Ah, OK, I was thinking it looked much lower from the food you've listed to be honest.


----------



## mihudmx (Jun 9, 2014)

Ultrasonic said:


> Ah, OK, I was thinking it looked much lower from the food you've listed to be honest.


Thank you, but no one really answered to my question: How much time does it take to get from 12% to 8% bodyfat? Diet being very clean, training 5 times a week, cardio 45 minutes 5-6 times a week.

Its possible to drop 1% every 2 weeks?


----------



## Willmuscl86 (Jul 21, 2014)

I'd say yes. Nobody knows your body and your metabolism but it is possible if you reduce the carbs strictly and increase the protein


----------



## Willmuscl86 (Jul 21, 2014)

And if you eat carbs than wholemeal


----------



## mihudmx (Jun 9, 2014)

Thanks. Another opinion?


----------



## bartonz20let (Aug 13, 2010)

Your about 16/18% in them pics at a guess, if your genuine 12% now you've already dropped 4-6% in the last 30 days so are already making rapid progress, why not keep doing what you've already been doing??


----------



## mihudmx (Jun 9, 2014)

well i just ended my Clen+ T3 cycle,(3 weeks cycle and 2 weeks break) I am worried that i wont be able to get in a good shape( got just 8 more weeks).Thats all.


----------



## mihudmx (Jun 9, 2014)

Also i dont want to drop carbs too low, that will make me experience muscleloss.


----------



## Mark2021 (Apr 13, 2012)

Post recent pics no way your 12% in them pics.


----------



## mihudmx (Jun 9, 2014)

Mark2021 said:


> Post recent pics no way your 12% in them pics.


No im not, if you had time , respect , whatever to read that they were taken 30 days ago, you would knew.


----------



## Willmuscl86 (Jul 21, 2014)

He is not, he already mentioned that the pics were one month ago


----------



## John J Rambo (Mar 11, 2014)

Have a read:

http://www.simplyshredded.com/layne-norton-the-most-effective-cutting-diet.html


----------



## mihudmx (Jun 9, 2014)

John J Rambo said:


> Have a read:
> 
> http://www.simplyshredded.com/layne-norton-the-most-effective-cutting-diet.html


thank you, very informative, the answer i've been waiting.


----------



## mihudmx (Jun 9, 2014)

thx


----------



## Ultrasonic (Jul 13, 2004)

John J Rambo said:


> Have a read:
> 
> http://www.simplyshredded.com/layne-norton-the-most-effective-cutting-diet.html


While I respect that article it is worth noting it is written with natural trainers in mind.
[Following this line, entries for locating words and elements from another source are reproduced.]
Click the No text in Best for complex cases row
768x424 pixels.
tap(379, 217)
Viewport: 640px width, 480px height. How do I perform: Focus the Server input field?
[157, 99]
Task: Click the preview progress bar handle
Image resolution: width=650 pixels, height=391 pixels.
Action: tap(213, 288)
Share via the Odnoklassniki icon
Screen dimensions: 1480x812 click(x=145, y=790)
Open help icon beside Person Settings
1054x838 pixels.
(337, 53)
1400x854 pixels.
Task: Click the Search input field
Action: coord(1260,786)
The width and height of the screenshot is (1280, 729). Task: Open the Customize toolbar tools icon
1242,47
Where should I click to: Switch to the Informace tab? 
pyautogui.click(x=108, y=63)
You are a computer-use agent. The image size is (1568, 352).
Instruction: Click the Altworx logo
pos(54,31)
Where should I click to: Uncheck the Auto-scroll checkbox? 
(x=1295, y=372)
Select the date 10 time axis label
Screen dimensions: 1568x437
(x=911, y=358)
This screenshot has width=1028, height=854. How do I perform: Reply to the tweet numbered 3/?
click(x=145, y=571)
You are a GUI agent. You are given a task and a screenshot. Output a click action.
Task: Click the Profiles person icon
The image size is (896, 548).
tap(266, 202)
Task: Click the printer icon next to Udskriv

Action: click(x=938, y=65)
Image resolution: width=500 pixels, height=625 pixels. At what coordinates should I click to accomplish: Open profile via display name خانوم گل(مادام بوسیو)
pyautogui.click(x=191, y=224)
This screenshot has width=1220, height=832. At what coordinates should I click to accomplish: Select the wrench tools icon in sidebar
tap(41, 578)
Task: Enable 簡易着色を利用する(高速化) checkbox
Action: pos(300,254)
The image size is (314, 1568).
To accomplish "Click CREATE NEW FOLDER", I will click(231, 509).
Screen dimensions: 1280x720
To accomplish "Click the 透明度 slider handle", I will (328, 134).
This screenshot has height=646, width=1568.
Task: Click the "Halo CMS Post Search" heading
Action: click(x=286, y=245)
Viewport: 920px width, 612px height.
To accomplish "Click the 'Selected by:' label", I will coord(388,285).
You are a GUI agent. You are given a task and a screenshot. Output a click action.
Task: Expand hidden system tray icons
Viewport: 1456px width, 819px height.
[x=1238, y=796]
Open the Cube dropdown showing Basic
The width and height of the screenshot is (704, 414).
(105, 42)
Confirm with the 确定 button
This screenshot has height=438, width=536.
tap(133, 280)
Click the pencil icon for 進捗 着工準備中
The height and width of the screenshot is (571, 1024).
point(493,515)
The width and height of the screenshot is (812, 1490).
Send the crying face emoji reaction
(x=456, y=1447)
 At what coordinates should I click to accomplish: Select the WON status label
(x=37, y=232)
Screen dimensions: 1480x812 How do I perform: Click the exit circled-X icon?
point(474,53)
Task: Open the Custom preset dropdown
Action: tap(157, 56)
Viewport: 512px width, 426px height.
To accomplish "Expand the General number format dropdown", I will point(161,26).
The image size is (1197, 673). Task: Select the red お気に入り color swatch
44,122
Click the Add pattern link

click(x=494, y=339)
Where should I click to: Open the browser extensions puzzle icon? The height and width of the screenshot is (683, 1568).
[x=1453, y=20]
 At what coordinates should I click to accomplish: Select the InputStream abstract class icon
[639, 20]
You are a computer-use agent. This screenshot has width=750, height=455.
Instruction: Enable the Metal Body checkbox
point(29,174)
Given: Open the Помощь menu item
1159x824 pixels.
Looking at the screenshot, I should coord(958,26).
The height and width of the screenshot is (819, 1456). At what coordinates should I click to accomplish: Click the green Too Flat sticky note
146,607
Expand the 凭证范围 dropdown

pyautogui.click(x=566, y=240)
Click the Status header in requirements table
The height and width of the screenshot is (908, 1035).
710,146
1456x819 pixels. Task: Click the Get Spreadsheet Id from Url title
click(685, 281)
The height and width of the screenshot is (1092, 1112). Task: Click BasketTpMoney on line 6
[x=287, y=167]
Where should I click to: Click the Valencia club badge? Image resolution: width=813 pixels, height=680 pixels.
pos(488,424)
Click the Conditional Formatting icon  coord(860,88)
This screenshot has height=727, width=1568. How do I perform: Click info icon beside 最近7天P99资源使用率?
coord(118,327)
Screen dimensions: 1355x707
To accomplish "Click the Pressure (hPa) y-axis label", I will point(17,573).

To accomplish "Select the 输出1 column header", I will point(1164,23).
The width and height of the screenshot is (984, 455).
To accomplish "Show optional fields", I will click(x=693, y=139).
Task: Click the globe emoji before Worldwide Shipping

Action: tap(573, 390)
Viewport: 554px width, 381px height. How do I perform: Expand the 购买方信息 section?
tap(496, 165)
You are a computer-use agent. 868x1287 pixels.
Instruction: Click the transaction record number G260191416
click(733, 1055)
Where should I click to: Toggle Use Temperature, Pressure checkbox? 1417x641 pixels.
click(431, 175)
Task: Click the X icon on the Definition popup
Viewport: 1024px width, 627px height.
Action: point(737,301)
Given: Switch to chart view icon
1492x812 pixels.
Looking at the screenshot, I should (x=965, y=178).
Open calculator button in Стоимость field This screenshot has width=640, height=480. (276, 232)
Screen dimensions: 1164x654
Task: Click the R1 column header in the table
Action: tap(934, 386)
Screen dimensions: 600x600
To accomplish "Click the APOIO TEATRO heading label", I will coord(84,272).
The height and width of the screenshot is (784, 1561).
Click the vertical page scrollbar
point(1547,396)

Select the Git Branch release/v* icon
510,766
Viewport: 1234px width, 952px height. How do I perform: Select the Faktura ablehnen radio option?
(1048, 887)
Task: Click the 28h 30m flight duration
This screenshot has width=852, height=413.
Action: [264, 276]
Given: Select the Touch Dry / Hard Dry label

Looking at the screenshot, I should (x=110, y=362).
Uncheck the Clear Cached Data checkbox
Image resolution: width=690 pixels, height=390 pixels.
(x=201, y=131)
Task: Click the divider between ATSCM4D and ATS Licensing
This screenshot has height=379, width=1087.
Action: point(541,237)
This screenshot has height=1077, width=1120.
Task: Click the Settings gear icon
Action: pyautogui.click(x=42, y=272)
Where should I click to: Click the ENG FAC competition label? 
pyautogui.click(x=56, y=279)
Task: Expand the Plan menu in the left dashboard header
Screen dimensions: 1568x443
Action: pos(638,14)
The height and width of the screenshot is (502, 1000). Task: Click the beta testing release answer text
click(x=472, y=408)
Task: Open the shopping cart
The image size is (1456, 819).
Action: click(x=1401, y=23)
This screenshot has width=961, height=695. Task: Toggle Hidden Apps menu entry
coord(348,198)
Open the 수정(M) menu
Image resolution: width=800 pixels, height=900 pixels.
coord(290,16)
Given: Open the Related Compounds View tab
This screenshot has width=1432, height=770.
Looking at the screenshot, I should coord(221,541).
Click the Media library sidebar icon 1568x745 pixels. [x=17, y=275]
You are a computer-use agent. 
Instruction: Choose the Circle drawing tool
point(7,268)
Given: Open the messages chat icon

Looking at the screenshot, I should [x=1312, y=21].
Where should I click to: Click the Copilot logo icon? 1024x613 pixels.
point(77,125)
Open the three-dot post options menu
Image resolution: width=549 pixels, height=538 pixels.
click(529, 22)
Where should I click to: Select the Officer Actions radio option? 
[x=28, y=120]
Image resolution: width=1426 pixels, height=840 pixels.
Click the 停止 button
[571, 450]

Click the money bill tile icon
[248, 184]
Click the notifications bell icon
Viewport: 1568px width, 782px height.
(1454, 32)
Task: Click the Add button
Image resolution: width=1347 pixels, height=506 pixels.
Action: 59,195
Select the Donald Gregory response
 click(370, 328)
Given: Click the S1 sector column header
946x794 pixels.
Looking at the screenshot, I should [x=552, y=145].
I'm natty myself and so have no first hand experience but presumably the 'rules' are likely to be different for someone on AAS.


----------



## mihudmx (Jun 9, 2014)

Ultrasonic said:


> While I respect that article it is worth noting it is written with natural trainers in mind. I'm natty myself and so have no first hand experience but presumably the 'rules' are likely to be different for someone on AAS.


Yes, i believe the same, Using clen+t3 and AAS can make you lose "safely" more than 1-1.5 lbs a week.I would say that number is way higher.


----------



## Willmuscl86 (Jul 21, 2014)

Do you plan on losing weight or especially body fat?


----------



## Mark2021 (Apr 13, 2012)

mihudmx said:


> No im not, if you had time , respect , whatever to read that they were taken 30 days ago, you would knew.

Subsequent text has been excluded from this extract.